That whole interaction bothered me and I couldn’t stop thinking about it all day. When I can’t get something off of my mind I like to stop and think about how things could have gone differently or how I might be in the wrong. Some things I thought about were: If I do stop wearing it will people even notice enough to care like they did when I did wear it? Will I be conforming to other peoples ideal of what makes me “me”? Am I really hurting people if I do wear it? And lastly “Is the new version of myself really as great as I think it is? Or, like others seem to think, is the old version really “better”?
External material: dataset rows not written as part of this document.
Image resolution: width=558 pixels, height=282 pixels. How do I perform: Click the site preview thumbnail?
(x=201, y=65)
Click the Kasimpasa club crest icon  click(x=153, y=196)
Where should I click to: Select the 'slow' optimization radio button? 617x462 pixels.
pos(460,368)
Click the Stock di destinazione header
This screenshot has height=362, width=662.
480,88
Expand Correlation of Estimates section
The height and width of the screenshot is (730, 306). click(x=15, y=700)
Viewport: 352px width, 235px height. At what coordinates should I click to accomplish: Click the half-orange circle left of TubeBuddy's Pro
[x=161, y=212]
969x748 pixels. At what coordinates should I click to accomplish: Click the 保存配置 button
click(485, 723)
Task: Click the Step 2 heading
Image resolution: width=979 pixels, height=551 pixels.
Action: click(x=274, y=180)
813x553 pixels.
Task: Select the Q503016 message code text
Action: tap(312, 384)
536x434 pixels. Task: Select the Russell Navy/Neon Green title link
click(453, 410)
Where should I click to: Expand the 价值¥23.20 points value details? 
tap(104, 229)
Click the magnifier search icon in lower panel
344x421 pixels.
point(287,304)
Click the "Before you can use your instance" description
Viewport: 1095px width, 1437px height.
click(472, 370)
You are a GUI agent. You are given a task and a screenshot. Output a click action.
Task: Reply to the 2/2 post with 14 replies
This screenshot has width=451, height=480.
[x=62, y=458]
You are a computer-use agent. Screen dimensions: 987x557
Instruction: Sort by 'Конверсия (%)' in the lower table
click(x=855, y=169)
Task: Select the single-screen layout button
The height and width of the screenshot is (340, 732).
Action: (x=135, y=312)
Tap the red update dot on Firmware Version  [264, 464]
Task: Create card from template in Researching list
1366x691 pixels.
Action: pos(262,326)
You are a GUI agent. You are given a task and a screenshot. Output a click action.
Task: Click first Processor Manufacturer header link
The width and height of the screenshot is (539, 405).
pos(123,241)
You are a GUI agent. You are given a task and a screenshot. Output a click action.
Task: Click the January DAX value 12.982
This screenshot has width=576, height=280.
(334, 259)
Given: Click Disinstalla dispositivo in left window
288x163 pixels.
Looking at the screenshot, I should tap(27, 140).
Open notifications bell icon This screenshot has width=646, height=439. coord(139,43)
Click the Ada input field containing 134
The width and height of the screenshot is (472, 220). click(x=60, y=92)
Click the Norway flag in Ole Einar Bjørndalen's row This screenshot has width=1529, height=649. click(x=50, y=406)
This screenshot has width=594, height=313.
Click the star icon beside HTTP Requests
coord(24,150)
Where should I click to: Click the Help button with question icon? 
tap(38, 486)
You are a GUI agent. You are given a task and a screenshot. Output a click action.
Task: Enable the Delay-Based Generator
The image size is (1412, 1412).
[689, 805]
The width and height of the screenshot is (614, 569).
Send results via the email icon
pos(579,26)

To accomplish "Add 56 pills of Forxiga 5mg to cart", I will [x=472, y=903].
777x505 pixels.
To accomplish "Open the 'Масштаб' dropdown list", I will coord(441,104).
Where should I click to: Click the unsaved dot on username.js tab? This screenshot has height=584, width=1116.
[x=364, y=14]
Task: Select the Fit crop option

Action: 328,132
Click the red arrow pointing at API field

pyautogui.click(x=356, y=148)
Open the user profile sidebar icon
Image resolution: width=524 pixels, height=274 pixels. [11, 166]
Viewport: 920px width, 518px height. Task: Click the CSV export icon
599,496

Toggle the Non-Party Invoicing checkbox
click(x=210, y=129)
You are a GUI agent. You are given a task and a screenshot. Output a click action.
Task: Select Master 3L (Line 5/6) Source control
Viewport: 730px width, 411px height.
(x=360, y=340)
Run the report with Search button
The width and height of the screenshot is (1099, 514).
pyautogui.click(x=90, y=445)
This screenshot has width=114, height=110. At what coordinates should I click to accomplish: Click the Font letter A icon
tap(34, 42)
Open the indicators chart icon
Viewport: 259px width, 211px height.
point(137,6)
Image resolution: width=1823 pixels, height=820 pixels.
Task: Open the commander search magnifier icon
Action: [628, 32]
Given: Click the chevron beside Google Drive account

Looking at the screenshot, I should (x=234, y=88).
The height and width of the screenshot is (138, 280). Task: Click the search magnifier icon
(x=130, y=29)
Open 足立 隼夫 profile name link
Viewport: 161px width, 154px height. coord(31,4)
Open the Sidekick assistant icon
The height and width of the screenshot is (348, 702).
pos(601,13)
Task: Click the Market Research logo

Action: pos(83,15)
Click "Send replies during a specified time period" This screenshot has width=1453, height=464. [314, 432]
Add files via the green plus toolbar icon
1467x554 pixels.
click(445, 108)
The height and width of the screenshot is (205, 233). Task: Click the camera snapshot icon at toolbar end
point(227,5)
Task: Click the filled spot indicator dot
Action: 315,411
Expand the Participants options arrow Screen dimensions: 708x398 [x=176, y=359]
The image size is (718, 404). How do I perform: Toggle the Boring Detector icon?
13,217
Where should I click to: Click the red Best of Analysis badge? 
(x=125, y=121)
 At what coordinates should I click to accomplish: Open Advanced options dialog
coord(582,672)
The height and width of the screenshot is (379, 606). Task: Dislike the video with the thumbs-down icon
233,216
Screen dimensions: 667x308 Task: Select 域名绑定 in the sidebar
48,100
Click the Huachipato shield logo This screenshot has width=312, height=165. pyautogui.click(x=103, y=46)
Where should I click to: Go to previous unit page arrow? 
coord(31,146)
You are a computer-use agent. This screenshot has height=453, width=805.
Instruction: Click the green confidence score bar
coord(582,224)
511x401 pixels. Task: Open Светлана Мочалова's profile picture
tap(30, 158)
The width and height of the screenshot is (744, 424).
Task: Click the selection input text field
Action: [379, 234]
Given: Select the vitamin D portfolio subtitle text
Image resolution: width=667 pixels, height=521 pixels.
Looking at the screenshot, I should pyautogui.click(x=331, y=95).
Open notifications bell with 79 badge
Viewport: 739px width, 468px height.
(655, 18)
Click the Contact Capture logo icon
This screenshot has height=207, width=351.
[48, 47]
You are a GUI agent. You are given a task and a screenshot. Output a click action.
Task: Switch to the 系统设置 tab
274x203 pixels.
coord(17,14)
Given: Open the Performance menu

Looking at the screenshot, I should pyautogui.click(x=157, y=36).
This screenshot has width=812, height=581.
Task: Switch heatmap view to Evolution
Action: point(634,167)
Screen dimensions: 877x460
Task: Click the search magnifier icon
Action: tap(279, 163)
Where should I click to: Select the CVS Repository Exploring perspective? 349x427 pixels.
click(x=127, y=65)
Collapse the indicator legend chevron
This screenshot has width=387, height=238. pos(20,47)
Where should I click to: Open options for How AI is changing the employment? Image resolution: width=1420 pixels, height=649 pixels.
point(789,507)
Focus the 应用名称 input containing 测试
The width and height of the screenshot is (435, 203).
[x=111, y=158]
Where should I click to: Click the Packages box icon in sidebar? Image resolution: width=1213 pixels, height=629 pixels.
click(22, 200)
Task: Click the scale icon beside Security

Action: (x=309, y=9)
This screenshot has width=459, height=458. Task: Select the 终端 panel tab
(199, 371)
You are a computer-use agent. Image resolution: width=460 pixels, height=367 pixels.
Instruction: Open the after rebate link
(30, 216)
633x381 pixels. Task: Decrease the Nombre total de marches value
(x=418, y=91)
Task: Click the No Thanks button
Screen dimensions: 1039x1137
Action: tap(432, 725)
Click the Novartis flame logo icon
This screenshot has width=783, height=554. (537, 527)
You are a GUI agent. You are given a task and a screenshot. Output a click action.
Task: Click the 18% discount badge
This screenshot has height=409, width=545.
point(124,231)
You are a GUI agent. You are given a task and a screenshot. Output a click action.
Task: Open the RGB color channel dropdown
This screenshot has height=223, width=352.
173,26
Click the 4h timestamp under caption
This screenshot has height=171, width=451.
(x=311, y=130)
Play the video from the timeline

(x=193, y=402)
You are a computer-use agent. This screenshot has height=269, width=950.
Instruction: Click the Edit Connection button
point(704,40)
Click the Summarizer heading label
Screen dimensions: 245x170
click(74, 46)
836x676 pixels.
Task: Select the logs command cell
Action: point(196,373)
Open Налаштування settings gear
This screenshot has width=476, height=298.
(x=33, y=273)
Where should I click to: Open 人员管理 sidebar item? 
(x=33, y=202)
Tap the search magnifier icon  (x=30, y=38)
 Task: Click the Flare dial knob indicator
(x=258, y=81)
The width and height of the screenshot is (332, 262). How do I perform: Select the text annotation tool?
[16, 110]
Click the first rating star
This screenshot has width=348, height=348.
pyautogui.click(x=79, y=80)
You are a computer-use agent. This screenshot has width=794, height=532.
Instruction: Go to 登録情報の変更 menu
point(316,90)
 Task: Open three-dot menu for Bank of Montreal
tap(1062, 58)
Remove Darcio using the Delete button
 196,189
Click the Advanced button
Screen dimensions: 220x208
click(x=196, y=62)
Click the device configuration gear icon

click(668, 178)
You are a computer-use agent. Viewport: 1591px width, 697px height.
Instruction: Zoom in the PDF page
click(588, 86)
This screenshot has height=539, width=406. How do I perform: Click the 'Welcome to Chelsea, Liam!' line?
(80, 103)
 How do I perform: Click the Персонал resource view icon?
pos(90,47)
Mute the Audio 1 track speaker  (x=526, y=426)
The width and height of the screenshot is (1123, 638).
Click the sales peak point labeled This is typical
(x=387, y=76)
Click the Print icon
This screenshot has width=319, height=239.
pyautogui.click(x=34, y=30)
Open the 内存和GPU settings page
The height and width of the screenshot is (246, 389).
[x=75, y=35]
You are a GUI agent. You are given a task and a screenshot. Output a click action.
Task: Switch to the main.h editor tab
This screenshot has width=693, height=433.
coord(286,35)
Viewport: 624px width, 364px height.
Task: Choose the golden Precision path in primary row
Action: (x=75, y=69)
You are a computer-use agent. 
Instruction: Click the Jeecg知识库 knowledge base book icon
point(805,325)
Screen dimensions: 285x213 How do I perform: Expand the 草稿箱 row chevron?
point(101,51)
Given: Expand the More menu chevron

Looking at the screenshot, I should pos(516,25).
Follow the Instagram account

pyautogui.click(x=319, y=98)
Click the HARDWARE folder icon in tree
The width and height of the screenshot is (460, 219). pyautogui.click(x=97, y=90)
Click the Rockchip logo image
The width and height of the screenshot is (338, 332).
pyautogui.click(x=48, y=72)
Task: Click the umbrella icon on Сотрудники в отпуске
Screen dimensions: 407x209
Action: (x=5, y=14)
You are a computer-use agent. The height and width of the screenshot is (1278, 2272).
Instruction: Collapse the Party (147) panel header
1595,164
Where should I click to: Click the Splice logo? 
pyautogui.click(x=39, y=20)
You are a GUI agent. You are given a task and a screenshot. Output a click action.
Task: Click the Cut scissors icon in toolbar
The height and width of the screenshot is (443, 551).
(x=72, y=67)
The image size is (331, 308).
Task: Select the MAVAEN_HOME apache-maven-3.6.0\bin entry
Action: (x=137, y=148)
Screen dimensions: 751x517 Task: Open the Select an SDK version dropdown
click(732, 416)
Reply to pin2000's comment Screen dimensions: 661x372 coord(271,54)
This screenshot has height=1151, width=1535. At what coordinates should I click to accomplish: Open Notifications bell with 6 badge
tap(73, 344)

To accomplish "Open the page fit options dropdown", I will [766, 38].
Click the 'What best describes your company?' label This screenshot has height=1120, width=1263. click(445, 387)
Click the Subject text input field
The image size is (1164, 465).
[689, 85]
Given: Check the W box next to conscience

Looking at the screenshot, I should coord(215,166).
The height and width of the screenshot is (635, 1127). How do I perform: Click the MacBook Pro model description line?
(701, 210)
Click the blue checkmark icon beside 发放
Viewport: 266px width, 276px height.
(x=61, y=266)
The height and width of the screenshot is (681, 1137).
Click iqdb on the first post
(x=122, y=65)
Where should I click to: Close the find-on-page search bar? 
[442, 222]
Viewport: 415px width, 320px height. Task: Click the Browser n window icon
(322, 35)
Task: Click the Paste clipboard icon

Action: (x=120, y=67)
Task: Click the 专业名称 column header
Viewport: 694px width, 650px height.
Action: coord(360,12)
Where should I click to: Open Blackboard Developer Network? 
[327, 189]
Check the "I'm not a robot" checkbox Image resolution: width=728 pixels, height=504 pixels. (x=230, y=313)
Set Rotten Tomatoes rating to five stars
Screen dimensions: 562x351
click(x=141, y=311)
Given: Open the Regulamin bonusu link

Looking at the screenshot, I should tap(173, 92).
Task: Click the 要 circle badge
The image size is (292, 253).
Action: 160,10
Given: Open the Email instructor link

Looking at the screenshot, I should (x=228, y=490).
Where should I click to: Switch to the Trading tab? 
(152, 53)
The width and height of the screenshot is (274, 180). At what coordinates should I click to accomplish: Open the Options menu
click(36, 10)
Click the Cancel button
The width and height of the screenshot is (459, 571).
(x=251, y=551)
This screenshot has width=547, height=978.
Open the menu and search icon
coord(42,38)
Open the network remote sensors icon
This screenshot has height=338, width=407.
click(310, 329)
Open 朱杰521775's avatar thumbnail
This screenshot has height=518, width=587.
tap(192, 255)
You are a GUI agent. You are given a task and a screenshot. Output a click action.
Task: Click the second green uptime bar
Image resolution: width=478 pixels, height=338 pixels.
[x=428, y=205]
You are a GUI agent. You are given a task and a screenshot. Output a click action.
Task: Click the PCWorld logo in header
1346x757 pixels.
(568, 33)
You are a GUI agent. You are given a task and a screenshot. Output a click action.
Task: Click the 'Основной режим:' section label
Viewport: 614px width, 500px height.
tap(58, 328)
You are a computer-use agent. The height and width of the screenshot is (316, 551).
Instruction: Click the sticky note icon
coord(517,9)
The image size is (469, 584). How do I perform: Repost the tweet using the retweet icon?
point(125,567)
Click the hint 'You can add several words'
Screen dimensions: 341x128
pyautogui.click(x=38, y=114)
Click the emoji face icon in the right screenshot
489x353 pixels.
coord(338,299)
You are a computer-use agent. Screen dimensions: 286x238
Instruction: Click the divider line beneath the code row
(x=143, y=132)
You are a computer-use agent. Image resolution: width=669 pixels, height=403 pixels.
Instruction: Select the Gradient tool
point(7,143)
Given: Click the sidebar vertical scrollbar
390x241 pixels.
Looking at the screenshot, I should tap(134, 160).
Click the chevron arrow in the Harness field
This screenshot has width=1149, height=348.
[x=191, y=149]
I had a mini identity crisis like so when I decided to change the texture of my hair and go natural a few years ago. Some of the same people turned up their nose (and still do even though my hair STAYS Fleeky, tuh!) and that change in my hair helped me to gain most of my confidence! It also taught me how to brush negative comments/opinions to the side if they do not come with an alternative solution.
I am wondering if I should follow the same pattern and just live my life the way I feel fits me best or if I should take others comments into consideration. Though I do appreciate the old me because it made me ALL of who I am today, I also believe that I become a new version of myself every morning I wake up. Growth is such a continuous process that is often times confusing when it comes to making the right decision about taking the next step. Not sure what I am going to do int he long run, but I probably will still wear it for awhile. lol. This thing called life……..it’s crazy.
Trust the process.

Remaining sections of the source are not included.